Near-ambient pressure X-ray photoelectron spectroscopy for a bioinert polymer film at a water interface

A better understanding of the aggregation states of polymers in contact with water is a pivotal issue for the development of highly functional polymer devices that work under water. As a direct experimental method to achieve the above, we used near-ambient pressure X-ray photoelectron spectroscopy (NAP-XPS) on a poly(methyl methacrylate) (PMMA) film mixed with a small amount of a bottlebrush-type methacrylate polymer with oligo(2-ethyl-2-oxazoline) in its side chain portions, referred to as P[O(Ox)nMA], in a hydrated state. The results showed that P[O(Ox)nMA] was segregated at the surface of the PMMA film and suppressed the adhesion and activation of platelets on the film. Poly[oligo(2-ethyl-2-oxazoline) methacrylate] (P[O(Ox)nMA]) was mixed into a thin film of poly(methyl methacrylate) (PMMA) to construct a bioinert polymer surface in water.
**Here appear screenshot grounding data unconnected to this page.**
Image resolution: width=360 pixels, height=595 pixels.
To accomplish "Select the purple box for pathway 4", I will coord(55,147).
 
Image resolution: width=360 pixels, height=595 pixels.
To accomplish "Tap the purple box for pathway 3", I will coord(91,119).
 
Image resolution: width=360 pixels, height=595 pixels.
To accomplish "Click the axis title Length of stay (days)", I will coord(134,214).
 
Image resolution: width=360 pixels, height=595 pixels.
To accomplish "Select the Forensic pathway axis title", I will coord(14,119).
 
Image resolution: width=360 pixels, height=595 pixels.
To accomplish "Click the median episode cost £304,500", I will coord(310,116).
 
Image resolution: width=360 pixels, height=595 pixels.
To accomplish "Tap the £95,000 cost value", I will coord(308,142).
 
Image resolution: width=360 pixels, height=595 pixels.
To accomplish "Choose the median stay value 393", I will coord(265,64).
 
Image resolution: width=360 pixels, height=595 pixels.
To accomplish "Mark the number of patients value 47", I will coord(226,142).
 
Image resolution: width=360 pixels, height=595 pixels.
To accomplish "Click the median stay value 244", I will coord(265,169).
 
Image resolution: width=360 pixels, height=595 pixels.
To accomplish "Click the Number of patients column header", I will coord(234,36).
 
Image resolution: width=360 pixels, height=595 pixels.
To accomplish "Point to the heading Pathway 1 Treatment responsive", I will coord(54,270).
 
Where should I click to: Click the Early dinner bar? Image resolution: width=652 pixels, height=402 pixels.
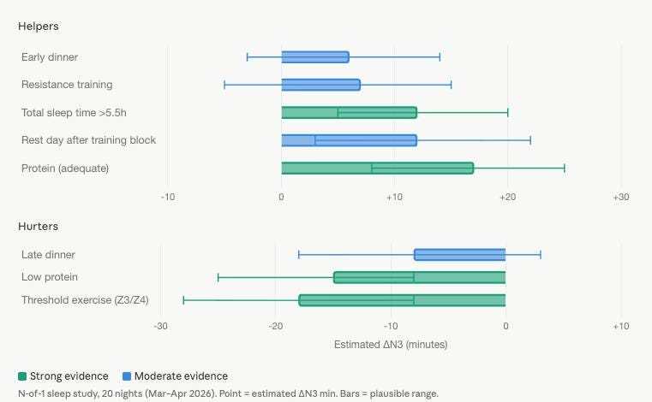315,57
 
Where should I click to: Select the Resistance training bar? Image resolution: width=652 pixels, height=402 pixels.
320,85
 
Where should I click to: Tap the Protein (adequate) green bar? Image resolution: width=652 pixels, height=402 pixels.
377,168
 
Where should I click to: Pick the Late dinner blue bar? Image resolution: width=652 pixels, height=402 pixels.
459,255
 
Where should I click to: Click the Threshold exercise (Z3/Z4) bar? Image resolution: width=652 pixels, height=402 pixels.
402,300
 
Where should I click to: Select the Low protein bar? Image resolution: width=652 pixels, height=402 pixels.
419,277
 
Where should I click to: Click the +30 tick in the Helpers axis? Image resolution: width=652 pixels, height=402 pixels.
620,197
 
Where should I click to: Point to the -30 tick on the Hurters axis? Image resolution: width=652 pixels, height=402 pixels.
160,326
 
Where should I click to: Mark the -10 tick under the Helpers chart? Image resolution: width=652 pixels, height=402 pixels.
168,197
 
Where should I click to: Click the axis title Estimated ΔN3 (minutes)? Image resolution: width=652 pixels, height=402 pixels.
390,345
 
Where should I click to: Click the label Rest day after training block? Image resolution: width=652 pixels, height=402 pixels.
88,140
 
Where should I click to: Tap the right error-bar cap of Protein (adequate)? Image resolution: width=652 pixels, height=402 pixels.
564,168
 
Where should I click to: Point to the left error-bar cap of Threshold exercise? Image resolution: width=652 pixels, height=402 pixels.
183,300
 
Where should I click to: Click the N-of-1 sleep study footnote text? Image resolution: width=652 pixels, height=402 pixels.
228,393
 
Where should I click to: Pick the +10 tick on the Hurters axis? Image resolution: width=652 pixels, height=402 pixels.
620,326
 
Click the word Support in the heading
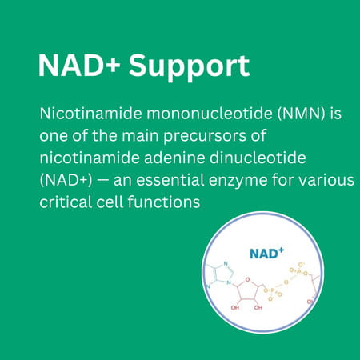pos(189,67)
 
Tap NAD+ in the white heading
pos(79,66)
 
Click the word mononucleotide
pos(210,114)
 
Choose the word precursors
pos(203,137)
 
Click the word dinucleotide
pos(258,158)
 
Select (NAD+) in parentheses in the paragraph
pos(66,180)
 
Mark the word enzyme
pos(238,181)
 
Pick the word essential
pos(170,180)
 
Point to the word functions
pos(164,202)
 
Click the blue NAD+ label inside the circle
pos(266,253)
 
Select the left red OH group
pos(235,308)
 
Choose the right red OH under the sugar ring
pos(258,308)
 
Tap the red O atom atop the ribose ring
pos(247,279)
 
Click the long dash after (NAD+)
pos(102,181)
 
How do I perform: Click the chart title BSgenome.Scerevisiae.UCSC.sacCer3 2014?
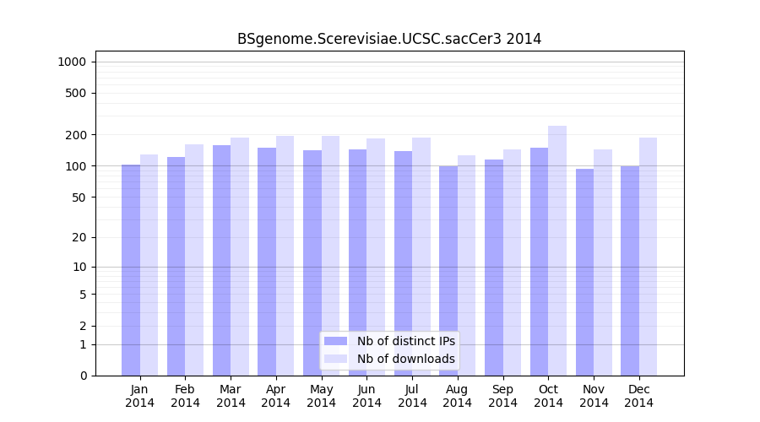388,39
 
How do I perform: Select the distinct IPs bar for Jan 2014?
131,270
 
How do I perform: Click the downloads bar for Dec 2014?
648,257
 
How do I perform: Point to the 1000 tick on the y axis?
75,62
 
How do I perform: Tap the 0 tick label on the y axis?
84,376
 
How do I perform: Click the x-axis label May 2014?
322,396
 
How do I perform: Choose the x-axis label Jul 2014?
412,396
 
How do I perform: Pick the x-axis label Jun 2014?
366,396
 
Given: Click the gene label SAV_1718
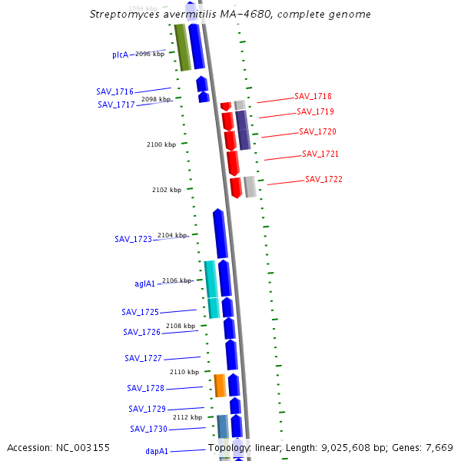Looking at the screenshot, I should click(313, 97).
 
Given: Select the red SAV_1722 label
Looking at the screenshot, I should click(323, 180).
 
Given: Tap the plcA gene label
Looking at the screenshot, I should click(120, 55).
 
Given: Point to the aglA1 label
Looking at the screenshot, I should click(145, 284).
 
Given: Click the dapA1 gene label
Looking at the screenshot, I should click(157, 452).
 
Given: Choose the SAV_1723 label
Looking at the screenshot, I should click(134, 240).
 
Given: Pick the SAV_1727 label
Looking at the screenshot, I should click(144, 359).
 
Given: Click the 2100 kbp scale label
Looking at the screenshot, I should click(161, 144).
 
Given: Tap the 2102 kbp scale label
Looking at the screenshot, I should click(167, 190).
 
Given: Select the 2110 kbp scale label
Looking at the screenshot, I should click(184, 372).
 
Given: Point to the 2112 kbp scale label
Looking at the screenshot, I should click(187, 417).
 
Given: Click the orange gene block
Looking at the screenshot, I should click(220, 386).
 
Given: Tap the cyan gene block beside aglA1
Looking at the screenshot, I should click(211, 289).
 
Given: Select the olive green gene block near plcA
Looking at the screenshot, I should click(182, 48).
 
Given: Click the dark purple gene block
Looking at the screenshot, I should click(243, 130).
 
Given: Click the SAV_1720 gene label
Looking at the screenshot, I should click(317, 132).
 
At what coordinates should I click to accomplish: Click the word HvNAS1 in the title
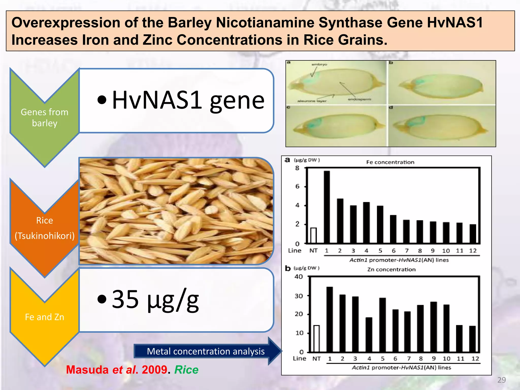point(454,22)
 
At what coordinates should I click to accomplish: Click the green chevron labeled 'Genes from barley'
point(44,118)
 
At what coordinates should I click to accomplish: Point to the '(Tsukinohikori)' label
point(44,236)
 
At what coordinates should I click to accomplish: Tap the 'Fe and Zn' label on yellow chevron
point(44,317)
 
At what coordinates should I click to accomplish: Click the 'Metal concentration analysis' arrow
point(206,351)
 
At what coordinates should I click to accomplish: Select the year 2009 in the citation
point(154,370)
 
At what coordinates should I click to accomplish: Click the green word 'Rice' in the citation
point(186,370)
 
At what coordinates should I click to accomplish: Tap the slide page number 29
point(501,380)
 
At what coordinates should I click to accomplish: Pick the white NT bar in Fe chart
point(314,236)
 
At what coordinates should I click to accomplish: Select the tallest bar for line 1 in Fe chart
point(327,207)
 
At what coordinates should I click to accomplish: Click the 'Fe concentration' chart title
point(390,162)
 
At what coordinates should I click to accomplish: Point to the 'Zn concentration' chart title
point(391,270)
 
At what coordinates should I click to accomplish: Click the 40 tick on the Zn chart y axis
point(299,277)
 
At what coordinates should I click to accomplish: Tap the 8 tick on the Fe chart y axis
point(297,168)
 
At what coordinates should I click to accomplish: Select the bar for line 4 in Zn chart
point(369,335)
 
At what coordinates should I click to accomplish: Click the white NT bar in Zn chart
point(316,338)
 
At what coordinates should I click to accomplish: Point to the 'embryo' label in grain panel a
point(319,64)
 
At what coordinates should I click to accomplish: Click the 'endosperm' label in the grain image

Near-ambient pressure X-ray photoelectron spectroscopy (NAP-XPS) revealed that P[O(Ox)nMA] having nitrogen atoms in the side chains was segregated at the outermost region of the PMMA film in a water environment. The extent of the segregation was dependent on the architecture of P[O(Ox)nMA] due to the entropic factor, and greater extent was better for the platelet adhesion and activation.